Task to carry out: Exactly as written, print each of the entries.

--------------------------------------------------

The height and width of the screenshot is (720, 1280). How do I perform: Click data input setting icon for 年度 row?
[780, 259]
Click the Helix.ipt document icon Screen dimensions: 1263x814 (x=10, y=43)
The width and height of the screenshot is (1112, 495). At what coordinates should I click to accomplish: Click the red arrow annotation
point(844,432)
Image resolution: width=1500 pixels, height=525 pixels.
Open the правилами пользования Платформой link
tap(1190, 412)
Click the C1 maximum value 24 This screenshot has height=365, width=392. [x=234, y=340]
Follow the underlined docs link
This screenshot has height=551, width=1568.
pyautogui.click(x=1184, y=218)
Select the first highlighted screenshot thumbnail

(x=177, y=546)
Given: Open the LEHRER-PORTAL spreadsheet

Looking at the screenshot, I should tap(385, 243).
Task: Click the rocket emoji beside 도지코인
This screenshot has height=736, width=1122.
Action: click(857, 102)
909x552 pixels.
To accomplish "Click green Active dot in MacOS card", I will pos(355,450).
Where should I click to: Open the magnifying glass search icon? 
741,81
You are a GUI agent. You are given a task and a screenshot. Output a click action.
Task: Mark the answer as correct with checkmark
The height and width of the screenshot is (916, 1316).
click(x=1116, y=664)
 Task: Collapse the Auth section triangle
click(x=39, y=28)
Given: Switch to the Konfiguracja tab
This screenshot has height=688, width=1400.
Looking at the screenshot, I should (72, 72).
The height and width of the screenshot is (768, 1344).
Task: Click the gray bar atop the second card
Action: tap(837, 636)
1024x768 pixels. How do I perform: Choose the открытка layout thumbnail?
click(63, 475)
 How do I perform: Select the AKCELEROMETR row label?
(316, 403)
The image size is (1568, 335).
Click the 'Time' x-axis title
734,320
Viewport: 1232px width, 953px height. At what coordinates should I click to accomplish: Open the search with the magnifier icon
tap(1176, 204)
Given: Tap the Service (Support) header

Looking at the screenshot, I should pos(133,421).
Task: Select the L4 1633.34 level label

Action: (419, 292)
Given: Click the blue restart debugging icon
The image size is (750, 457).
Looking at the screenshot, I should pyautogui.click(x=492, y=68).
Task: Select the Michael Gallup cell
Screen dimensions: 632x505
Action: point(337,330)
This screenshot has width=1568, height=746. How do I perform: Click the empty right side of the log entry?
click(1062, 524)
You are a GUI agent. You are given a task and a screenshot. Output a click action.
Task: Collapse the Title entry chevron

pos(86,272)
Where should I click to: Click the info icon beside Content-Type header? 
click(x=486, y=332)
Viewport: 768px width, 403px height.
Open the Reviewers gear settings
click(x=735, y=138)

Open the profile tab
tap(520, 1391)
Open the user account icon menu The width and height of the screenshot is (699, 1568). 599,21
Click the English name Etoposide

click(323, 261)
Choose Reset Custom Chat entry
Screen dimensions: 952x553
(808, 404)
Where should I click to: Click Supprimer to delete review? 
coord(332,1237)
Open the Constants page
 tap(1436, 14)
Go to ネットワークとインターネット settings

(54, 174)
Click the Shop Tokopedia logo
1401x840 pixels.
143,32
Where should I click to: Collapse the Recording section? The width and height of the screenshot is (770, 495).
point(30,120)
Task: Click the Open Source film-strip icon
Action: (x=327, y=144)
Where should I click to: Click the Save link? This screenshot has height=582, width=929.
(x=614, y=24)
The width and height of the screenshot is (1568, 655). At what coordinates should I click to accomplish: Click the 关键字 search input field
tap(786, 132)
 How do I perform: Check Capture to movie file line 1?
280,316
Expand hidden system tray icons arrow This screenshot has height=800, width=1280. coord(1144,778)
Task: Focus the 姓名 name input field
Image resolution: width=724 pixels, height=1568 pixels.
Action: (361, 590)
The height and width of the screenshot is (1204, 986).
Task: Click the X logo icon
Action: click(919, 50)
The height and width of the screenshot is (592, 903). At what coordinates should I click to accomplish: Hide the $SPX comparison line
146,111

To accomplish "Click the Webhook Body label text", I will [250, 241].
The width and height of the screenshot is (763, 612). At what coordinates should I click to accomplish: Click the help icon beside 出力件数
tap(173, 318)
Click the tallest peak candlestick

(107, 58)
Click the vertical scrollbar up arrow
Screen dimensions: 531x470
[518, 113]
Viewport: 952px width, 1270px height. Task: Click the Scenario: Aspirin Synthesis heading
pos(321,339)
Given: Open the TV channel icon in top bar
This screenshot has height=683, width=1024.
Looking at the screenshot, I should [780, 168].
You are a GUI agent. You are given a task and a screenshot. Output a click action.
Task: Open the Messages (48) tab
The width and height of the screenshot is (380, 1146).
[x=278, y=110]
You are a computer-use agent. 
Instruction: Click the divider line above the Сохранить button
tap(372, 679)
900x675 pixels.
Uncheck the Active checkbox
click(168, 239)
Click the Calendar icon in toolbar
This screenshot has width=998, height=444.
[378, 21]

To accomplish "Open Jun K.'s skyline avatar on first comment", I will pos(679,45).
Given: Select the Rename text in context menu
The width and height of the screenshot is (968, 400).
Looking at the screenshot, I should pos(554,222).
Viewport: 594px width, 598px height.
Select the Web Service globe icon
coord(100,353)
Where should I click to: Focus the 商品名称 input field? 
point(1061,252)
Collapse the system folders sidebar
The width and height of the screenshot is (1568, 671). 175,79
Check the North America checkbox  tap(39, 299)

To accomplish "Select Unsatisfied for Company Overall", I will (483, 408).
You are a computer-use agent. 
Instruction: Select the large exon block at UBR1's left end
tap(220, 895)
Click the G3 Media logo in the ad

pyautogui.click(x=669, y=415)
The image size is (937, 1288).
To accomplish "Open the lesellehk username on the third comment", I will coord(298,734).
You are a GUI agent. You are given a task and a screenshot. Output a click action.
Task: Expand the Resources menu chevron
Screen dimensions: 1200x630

--------------------------------------------------

Task response:
The height and width of the screenshot is (720, 1280). How do I perform: Click data input setting icon for 年度 row?
[780, 259]
Click the Helix.ipt document icon Screen dimensions: 1263x814 (x=10, y=43)
The width and height of the screenshot is (1112, 495). At what coordinates should I click to accomplish: Click the red arrow annotation
point(844,432)
Image resolution: width=1500 pixels, height=525 pixels.
Open the правилами пользования Платформой link
tap(1190, 412)
Click the C1 maximum value 24 This screenshot has height=365, width=392. [x=234, y=340]
Follow the underlined docs link
This screenshot has height=551, width=1568.
pyautogui.click(x=1184, y=218)
Select the first highlighted screenshot thumbnail

(x=177, y=546)
Given: Open the LEHRER-PORTAL spreadsheet

Looking at the screenshot, I should tap(385, 243).
Task: Click the rocket emoji beside 도지코인
This screenshot has height=736, width=1122.
Action: click(857, 102)
909x552 pixels.
To accomplish "Click green Active dot in MacOS card", I will pos(355,450).
Where should I click to: Open the magnifying glass search icon? 
741,81
You are a GUI agent. You are given a task and a screenshot. Output a click action.
Task: Mark the answer as correct with checkmark
The height and width of the screenshot is (916, 1316).
click(x=1116, y=664)
 Task: Collapse the Auth section triangle
click(x=39, y=28)
Given: Switch to the Konfiguracja tab
This screenshot has height=688, width=1400.
Looking at the screenshot, I should (72, 72).
The height and width of the screenshot is (768, 1344).
Task: Click the gray bar atop the second card
Action: tap(837, 636)
1024x768 pixels. How do I perform: Choose the открытка layout thumbnail?
click(63, 475)
 How do I perform: Select the AKCELEROMETR row label?
(316, 403)
The image size is (1568, 335).
Click the 'Time' x-axis title
734,320
Viewport: 1232px width, 953px height. At what coordinates should I click to accomplish: Open the search with the magnifier icon
tap(1176, 204)
Given: Tap the Service (Support) header

Looking at the screenshot, I should pos(133,421).
Task: Select the L4 1633.34 level label

Action: (419, 292)
Given: Click the blue restart debugging icon
The image size is (750, 457).
Looking at the screenshot, I should pyautogui.click(x=492, y=68).
Task: Select the Michael Gallup cell
Screen dimensions: 632x505
Action: point(337,330)
This screenshot has width=1568, height=746. How do I perform: Click the empty right side of the log entry?
click(1062, 524)
You are a GUI agent. You are given a task and a screenshot. Output a click action.
Task: Collapse the Title entry chevron

pos(86,272)
Where should I click to: Click the info icon beside Content-Type header? 
click(x=486, y=332)
Viewport: 768px width, 403px height.
Open the Reviewers gear settings
click(x=735, y=138)

Open the profile tab
tap(520, 1391)
Open the user account icon menu The width and height of the screenshot is (699, 1568). 599,21
Click the English name Etoposide

click(323, 261)
Choose Reset Custom Chat entry
Screen dimensions: 952x553
(808, 404)
Where should I click to: Click Supprimer to delete review? 
coord(332,1237)
Open the Constants page
 tap(1436, 14)
Go to ネットワークとインターネット settings

(54, 174)
Click the Shop Tokopedia logo
1401x840 pixels.
143,32
Where should I click to: Collapse the Recording section? The width and height of the screenshot is (770, 495).
point(30,120)
Task: Click the Open Source film-strip icon
Action: (x=327, y=144)
Where should I click to: Click the Save link? This screenshot has height=582, width=929.
(x=614, y=24)
The width and height of the screenshot is (1568, 655). At what coordinates should I click to accomplish: Click the 关键字 search input field
tap(786, 132)
 How do I perform: Check Capture to movie file line 1?
280,316
Expand hidden system tray icons arrow This screenshot has height=800, width=1280. coord(1144,778)
Task: Focus the 姓名 name input field
Image resolution: width=724 pixels, height=1568 pixels.
Action: (361, 590)
The height and width of the screenshot is (1204, 986).
Task: Click the X logo icon
Action: click(919, 50)
The height and width of the screenshot is (592, 903). At what coordinates should I click to accomplish: Hide the $SPX comparison line
146,111

To accomplish "Click the Webhook Body label text", I will [250, 241].
The width and height of the screenshot is (763, 612). At what coordinates should I click to accomplish: Click the help icon beside 出力件数
tap(173, 318)
Click the tallest peak candlestick

(107, 58)
Click the vertical scrollbar up arrow
Screen dimensions: 531x470
[518, 113]
Viewport: 952px width, 1270px height. Task: Click the Scenario: Aspirin Synthesis heading
pos(321,339)
Given: Open the TV channel icon in top bar
This screenshot has height=683, width=1024.
Looking at the screenshot, I should [780, 168].
You are a GUI agent. You are given a task and a screenshot. Output a click action.
Task: Open the Messages (48) tab
The width and height of the screenshot is (380, 1146).
[x=278, y=110]
You are a computer-use agent. 
Instruction: Click the divider line above the Сохранить button
tap(372, 679)
900x675 pixels.
Uncheck the Active checkbox
click(168, 239)
Click the Calendar icon in toolbar
This screenshot has width=998, height=444.
[378, 21]

To accomplish "Open Jun K.'s skyline avatar on first comment", I will pos(679,45).
Given: Select the Rename text in context menu
The width and height of the screenshot is (968, 400).
Looking at the screenshot, I should pos(554,222).
Viewport: 594px width, 598px height.
Select the Web Service globe icon
coord(100,353)
Where should I click to: Focus the 商品名称 input field? 
point(1061,252)
Collapse the system folders sidebar
The width and height of the screenshot is (1568, 671). 175,79
Check the North America checkbox  tap(39, 299)

To accomplish "Select Unsatisfied for Company Overall", I will (483, 408).
You are a computer-use agent. 
Instruction: Select the large exon block at UBR1's left end
tap(220, 895)
Click the G3 Media logo in the ad

pyautogui.click(x=669, y=415)
The image size is (937, 1288).
To accomplish "Open the lesellehk username on the third comment", I will coord(298,734).
You are a GUI agent. You are given a task and a screenshot. Output a click action.
Task: Expand the Resources menu chevron
Screen dimensions: 1200x630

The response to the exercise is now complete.